Dan hadits lain yang senada yang tidak lepas dari status sangat lemah, munkar, atau palsu.
3. Hadits-hadits yang menjelaskan tentang kafirnya kedua orang tua Nabi shallallaahu ’alaihi wasallam dinasakh (dihapus) oleh hadits-hadits yang menjelaskan tentang berimannya kedua orang tua beliau.
Kita jawab :
Klaim nasakh hanyalah diterima bila nash naasikh (penghapus)
berderajat shahih. Namun, kedudukan haditsnya yang dianggap naasikh
adalah sebagaimana yang kita lihat (sangat lemah, munkar, atau palsu).
Maka bagaimana bisa diterima hadits shahih di-nasakh oleh hadits yang kedudukannya sangat jauh di bawahnya ? Itu yang pertama. Adapun yang kedua, nasakh hanyalah ada dalam masalah-masalah hukum, bukan dalam masalah khabar. Walhasil, anggapan nasakh adalah anggapan yang sangat lemah.
Pada
akhirnya, orang-orang yang menolak hal ini berhujjah dengan dalil-dalil
yang sangat lemah.
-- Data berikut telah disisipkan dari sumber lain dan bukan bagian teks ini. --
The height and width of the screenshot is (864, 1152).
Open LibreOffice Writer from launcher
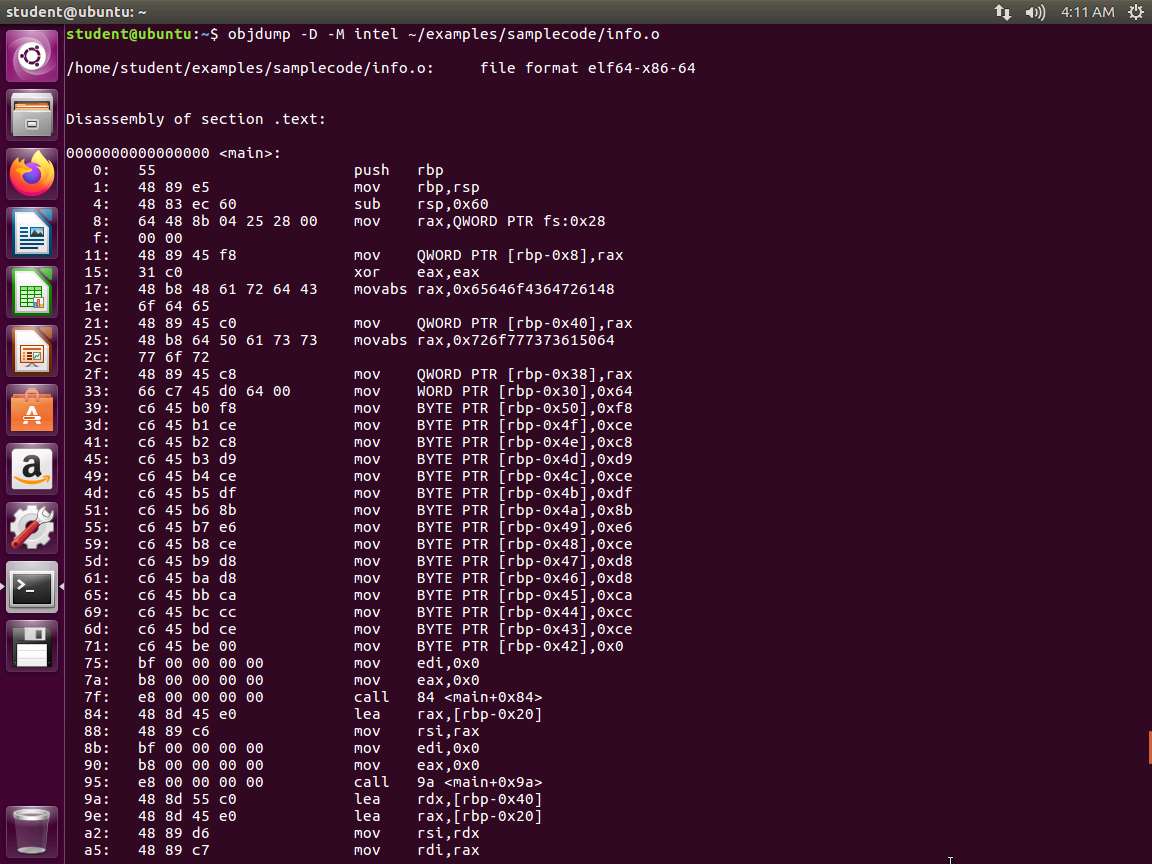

Penyelisihan dalam perkara ini bukan termasuk khilaf
yang diterima dalam Islam (karena tidak didasari oleh hujjahyang kuat).
Orang-orang Syi’ah berada pada barisan terdepan dalam memperjuangkan
pendapat bathil ini. Di susul kemudian sebagian habaaib (orang yang
mengaku keturunan Rasulullah shallallaahu ’alaihi wasallam)
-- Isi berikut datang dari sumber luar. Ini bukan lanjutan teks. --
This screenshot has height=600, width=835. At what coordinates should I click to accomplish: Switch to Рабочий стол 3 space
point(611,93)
dimana mereka menginginkan atas pendapat itu agar orang berkeyakinan
tentang kemuliaan kedudukan mereka sebagai keturunan Rasulullah.
Hakekatnya, motif dua golongan ini adalah sama. Kultus individu.
Keturunan
Nabi adalah nasab yang mulia dalam Islam. Akan tetapi hal itu bukanlah
jaminan – sekali lagi – bahwa mereka akan dimasukkan ke dalam surga dan
selamat dari api neraka. Allah hanya akan menilai seseorang – termasuk
mereka yang mengaku memiliki nasab mulia – dari amalnya. Rasulullah shallallaahu ’alaihi wasallam bersabda :
وَمَنْ بَطَأَ بِهِ عَمَلُهُ لَمْ يُسْرِعْ بِهِ نَسَبُهُ
“Barangsiapa yang lambat amalnya, maka kemuliaan nasabnya tidak bisa mempercepatnya” [HR. Muslim – Arba’un Nawawiyyah no. 36].
Kesimpulan : Kedua orang tua Nabi shallallaahu ’alaihi wasallam adalah meninggal dalam keadaan kafir. Wallaahu a’lam.
[direvisi dan diperbaiki tanggal 11-5-2011].
[1]
Perkataan Imam Al-Baihaqi tentang kekafiran kedua orang tua Nabi
shallallaahu ‘alaihi wasallam juga dapat ditemui dalam kitab Dalaailun-Nubuwwah juz 1 hal. 192, Daarul-Kutub, Cet. I, 1405 H, tahqiq : Dr. Abdul-Mu’thi Al-Qal’aji].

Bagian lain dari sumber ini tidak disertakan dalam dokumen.